Required action: Print each entry below precisely as it reads.

Data extracted from a collection:
——————————

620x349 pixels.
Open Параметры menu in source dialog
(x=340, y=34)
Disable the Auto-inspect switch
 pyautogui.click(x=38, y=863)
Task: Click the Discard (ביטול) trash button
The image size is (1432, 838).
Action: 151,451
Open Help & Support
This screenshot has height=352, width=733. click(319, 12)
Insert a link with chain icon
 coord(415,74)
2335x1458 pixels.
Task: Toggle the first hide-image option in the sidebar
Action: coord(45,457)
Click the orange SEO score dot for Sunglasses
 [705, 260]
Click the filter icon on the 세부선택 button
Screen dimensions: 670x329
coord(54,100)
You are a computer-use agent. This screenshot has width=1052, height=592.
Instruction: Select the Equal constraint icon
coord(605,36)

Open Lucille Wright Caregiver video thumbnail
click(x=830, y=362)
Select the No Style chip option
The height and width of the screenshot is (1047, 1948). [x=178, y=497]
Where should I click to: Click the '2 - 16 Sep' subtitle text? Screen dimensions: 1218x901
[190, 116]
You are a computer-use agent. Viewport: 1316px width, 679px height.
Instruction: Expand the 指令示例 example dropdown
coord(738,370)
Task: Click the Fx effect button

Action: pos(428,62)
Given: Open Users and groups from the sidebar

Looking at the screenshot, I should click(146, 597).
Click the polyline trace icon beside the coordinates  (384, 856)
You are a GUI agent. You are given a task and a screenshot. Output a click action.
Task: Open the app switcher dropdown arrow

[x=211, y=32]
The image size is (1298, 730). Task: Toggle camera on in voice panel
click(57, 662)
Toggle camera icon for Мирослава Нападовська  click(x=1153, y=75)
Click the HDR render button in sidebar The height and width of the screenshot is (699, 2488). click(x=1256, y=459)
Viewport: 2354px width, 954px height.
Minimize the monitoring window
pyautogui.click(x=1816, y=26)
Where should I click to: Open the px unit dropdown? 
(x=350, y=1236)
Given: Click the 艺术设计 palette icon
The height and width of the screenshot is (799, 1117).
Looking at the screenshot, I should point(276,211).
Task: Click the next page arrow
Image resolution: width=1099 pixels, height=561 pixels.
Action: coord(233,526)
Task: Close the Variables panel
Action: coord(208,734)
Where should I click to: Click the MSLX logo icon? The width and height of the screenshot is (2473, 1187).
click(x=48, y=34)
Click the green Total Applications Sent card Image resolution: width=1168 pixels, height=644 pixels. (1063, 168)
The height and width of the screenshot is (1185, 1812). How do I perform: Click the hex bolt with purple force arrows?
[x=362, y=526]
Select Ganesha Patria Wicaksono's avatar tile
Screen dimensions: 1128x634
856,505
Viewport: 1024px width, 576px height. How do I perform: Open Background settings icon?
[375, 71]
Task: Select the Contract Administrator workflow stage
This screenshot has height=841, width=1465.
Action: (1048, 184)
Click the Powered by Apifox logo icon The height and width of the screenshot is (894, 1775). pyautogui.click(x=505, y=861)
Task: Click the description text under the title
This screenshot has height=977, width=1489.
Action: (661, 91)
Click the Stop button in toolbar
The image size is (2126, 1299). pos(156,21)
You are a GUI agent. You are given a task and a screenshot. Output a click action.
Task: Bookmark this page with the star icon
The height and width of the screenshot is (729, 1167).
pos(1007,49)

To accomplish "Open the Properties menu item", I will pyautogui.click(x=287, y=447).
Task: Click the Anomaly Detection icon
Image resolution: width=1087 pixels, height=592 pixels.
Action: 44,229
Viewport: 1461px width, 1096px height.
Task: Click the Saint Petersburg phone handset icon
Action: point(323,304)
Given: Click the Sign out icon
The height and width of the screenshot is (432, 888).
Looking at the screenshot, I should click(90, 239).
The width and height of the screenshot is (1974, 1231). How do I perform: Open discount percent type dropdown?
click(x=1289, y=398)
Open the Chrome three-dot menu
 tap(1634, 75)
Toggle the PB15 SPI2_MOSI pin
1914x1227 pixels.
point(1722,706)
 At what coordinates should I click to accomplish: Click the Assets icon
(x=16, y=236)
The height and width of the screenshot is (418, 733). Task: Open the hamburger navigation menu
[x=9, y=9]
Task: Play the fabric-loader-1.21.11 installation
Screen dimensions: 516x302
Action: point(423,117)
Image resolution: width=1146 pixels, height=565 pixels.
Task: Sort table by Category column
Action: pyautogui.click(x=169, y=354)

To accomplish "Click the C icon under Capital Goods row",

——————————

Answer to the problem:
620x349 pixels.
Open Параметры menu in source dialog
(x=340, y=34)
Disable the Auto-inspect switch
 pyautogui.click(x=38, y=863)
Task: Click the Discard (ביטול) trash button
The image size is (1432, 838).
Action: 151,451
Open Help & Support
This screenshot has height=352, width=733. click(319, 12)
Insert a link with chain icon
 coord(415,74)
2335x1458 pixels.
Task: Toggle the first hide-image option in the sidebar
Action: coord(45,457)
Click the orange SEO score dot for Sunglasses
 [705, 260]
Click the filter icon on the 세부선택 button
Screen dimensions: 670x329
coord(54,100)
You are a computer-use agent. This screenshot has width=1052, height=592.
Instruction: Select the Equal constraint icon
coord(605,36)

Open Lucille Wright Caregiver video thumbnail
click(x=830, y=362)
Select the No Style chip option
The height and width of the screenshot is (1047, 1948). [x=178, y=497]
Where should I click to: Click the '2 - 16 Sep' subtitle text? Screen dimensions: 1218x901
[190, 116]
You are a computer-use agent. Viewport: 1316px width, 679px height.
Instruction: Expand the 指令示例 example dropdown
coord(738,370)
Task: Click the Fx effect button

Action: pos(428,62)
Given: Open Users and groups from the sidebar

Looking at the screenshot, I should click(146, 597).
Click the polyline trace icon beside the coordinates  (384, 856)
You are a GUI agent. You are given a task and a screenshot. Output a click action.
Task: Open the app switcher dropdown arrow

[x=211, y=32]
The image size is (1298, 730). Task: Toggle camera on in voice panel
click(57, 662)
Toggle camera icon for Мирослава Нападовська  click(x=1153, y=75)
Click the HDR render button in sidebar The height and width of the screenshot is (699, 2488). click(x=1256, y=459)
Viewport: 2354px width, 954px height.
Minimize the monitoring window
pyautogui.click(x=1816, y=26)
Where should I click to: Open the px unit dropdown? 
(x=350, y=1236)
Given: Click the 艺术设计 palette icon
The height and width of the screenshot is (799, 1117).
Looking at the screenshot, I should point(276,211).
Task: Click the next page arrow
Image resolution: width=1099 pixels, height=561 pixels.
Action: coord(233,526)
Task: Close the Variables panel
Action: coord(208,734)
Where should I click to: Click the MSLX logo icon? The width and height of the screenshot is (2473, 1187).
click(x=48, y=34)
Click the green Total Applications Sent card Image resolution: width=1168 pixels, height=644 pixels. (1063, 168)
The height and width of the screenshot is (1185, 1812). How do I perform: Click the hex bolt with purple force arrows?
[x=362, y=526]
Select Ganesha Patria Wicaksono's avatar tile
Screen dimensions: 1128x634
856,505
Viewport: 1024px width, 576px height. How do I perform: Open Background settings icon?
[375, 71]
Task: Select the Contract Administrator workflow stage
This screenshot has height=841, width=1465.
Action: (1048, 184)
Click the Powered by Apifox logo icon The height and width of the screenshot is (894, 1775). pyautogui.click(x=505, y=861)
Task: Click the description text under the title
This screenshot has height=977, width=1489.
Action: (661, 91)
Click the Stop button in toolbar
The image size is (2126, 1299). pos(156,21)
You are a GUI agent. You are given a task and a screenshot. Output a click action.
Task: Bookmark this page with the star icon
The height and width of the screenshot is (729, 1167).
pos(1007,49)

To accomplish "Open the Properties menu item", I will pyautogui.click(x=287, y=447).
Task: Click the Anomaly Detection icon
Image resolution: width=1087 pixels, height=592 pixels.
Action: 44,229
Viewport: 1461px width, 1096px height.
Task: Click the Saint Petersburg phone handset icon
Action: point(323,304)
Given: Click the Sign out icon
The height and width of the screenshot is (432, 888).
Looking at the screenshot, I should click(90, 239).
The width and height of the screenshot is (1974, 1231). How do I perform: Open discount percent type dropdown?
click(x=1289, y=398)
Open the Chrome three-dot menu
 tap(1634, 75)
Toggle the PB15 SPI2_MOSI pin
1914x1227 pixels.
point(1722,706)
 At what coordinates should I click to accomplish: Click the Assets icon
(x=16, y=236)
The height and width of the screenshot is (418, 733). Task: Open the hamburger navigation menu
[x=9, y=9]
Task: Play the fabric-loader-1.21.11 installation
Screen dimensions: 516x302
Action: point(423,117)
Image resolution: width=1146 pixels, height=565 pixels.
Task: Sort table by Category column
Action: pyautogui.click(x=169, y=354)

To accomplish "Click the C icon under Capital Goods row",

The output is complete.